Member of the Moldovan Parliament
- Incumbent
- Assumed office 9 December 2014
- Parliamentary group: Liberal Party Party of Action and Solidarity

Personal details
- Born: 12 October 1978 (age 47) Zamciogi, Moldavian SSR, Soviet Union
- Party: Party of Action and Solidarity
- Education: Ion Creangă State Pedagogical University of Chișinău

= Lilian Carp =

Moldovan politician (born 1978)

Lilian Carp (born 12 October 1978) is a Moldovan politician currently serving as Member of the Moldovan Parliament since December 2014. He was elected in the 2014 Moldovan parliamentary election as a member of the Liberal Party of Moldova. He is now a leading member of the Party of Action and Solidarity.

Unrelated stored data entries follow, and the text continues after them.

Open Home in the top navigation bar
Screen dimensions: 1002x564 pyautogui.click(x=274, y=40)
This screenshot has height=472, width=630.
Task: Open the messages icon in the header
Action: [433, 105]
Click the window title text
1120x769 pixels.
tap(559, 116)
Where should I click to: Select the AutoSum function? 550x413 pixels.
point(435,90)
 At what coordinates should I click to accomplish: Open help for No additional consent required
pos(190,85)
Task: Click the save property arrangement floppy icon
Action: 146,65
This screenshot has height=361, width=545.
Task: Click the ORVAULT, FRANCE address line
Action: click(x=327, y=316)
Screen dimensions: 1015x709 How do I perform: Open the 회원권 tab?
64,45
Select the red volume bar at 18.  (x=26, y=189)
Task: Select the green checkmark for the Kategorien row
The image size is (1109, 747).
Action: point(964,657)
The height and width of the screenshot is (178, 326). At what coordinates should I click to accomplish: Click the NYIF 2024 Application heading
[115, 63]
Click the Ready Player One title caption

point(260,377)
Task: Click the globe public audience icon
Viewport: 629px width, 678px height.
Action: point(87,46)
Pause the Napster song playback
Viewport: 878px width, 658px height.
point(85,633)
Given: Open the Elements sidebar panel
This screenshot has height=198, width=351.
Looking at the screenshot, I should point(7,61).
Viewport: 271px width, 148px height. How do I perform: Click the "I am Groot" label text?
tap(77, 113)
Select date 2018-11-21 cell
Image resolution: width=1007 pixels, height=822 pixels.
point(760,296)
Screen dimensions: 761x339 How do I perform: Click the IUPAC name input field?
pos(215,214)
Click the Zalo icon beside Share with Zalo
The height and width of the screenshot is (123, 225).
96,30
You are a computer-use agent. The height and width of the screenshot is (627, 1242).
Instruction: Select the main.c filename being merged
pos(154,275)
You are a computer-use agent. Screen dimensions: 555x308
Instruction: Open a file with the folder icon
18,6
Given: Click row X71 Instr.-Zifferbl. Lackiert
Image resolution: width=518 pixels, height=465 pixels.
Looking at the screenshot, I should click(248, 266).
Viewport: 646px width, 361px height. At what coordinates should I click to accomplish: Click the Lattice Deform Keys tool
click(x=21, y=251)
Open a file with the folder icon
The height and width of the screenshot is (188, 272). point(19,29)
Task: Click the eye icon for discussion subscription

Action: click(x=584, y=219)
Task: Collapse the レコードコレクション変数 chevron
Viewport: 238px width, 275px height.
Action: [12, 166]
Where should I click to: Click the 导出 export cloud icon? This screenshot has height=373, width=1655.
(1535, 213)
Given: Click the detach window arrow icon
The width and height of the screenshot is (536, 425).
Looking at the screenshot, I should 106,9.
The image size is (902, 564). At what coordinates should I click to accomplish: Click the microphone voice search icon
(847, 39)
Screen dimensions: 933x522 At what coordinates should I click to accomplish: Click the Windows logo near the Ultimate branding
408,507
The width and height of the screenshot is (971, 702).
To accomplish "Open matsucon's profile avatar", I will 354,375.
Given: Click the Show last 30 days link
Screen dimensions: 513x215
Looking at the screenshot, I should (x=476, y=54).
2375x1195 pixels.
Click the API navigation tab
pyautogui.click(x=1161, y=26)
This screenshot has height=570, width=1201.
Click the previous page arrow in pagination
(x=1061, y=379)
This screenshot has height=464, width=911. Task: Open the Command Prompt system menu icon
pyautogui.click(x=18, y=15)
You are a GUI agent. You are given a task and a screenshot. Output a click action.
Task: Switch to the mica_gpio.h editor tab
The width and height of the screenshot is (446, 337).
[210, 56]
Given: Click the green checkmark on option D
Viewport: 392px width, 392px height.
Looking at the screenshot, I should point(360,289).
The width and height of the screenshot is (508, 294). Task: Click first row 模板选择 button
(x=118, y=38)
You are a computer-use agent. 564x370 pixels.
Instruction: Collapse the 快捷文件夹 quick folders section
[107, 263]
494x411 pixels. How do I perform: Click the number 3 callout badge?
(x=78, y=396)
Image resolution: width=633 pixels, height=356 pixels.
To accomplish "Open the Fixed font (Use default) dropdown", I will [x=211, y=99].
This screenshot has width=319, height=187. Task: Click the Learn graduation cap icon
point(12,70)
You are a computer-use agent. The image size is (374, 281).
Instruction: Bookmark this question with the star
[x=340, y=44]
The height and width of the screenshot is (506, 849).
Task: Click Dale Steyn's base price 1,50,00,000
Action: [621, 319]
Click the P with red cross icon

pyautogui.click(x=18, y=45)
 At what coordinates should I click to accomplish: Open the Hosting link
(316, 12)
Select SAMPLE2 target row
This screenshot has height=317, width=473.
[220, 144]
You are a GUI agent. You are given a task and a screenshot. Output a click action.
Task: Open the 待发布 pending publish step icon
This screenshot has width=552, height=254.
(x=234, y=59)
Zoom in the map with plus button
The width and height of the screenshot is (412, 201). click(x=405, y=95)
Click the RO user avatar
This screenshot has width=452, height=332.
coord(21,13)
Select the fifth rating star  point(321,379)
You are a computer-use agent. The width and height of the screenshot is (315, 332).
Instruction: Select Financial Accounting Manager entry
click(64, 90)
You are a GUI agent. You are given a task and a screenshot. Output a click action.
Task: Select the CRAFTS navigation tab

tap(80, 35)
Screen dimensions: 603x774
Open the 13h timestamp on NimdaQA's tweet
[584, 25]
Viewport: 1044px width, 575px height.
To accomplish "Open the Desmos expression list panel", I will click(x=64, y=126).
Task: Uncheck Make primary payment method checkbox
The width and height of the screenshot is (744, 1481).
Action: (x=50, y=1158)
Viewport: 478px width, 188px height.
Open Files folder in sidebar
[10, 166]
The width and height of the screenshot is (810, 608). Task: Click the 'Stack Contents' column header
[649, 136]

In parliament, he was previously a member of the Committee on Culture, Education, Research, Youth, Sport and Media. He currently serves on the Committee on National Security, Defense and Public Order. In the 2023 Moldovan local elections he ran for Mayor of Chișinău, winning 28.27% of the vote but was defeated by Ion Ceban.

== Personal life ==
In 2001, he graduated from Ion Creangă State Pedagogical University of Chișinău in the Faculty of History and Ethnopedagogy. Since 2002 he has worked as a professor at the State University of Physical Education and Sport, and first entered politics in 2009 as part of the cabinet of Dorin Chirtoaca.

He is married and has one child.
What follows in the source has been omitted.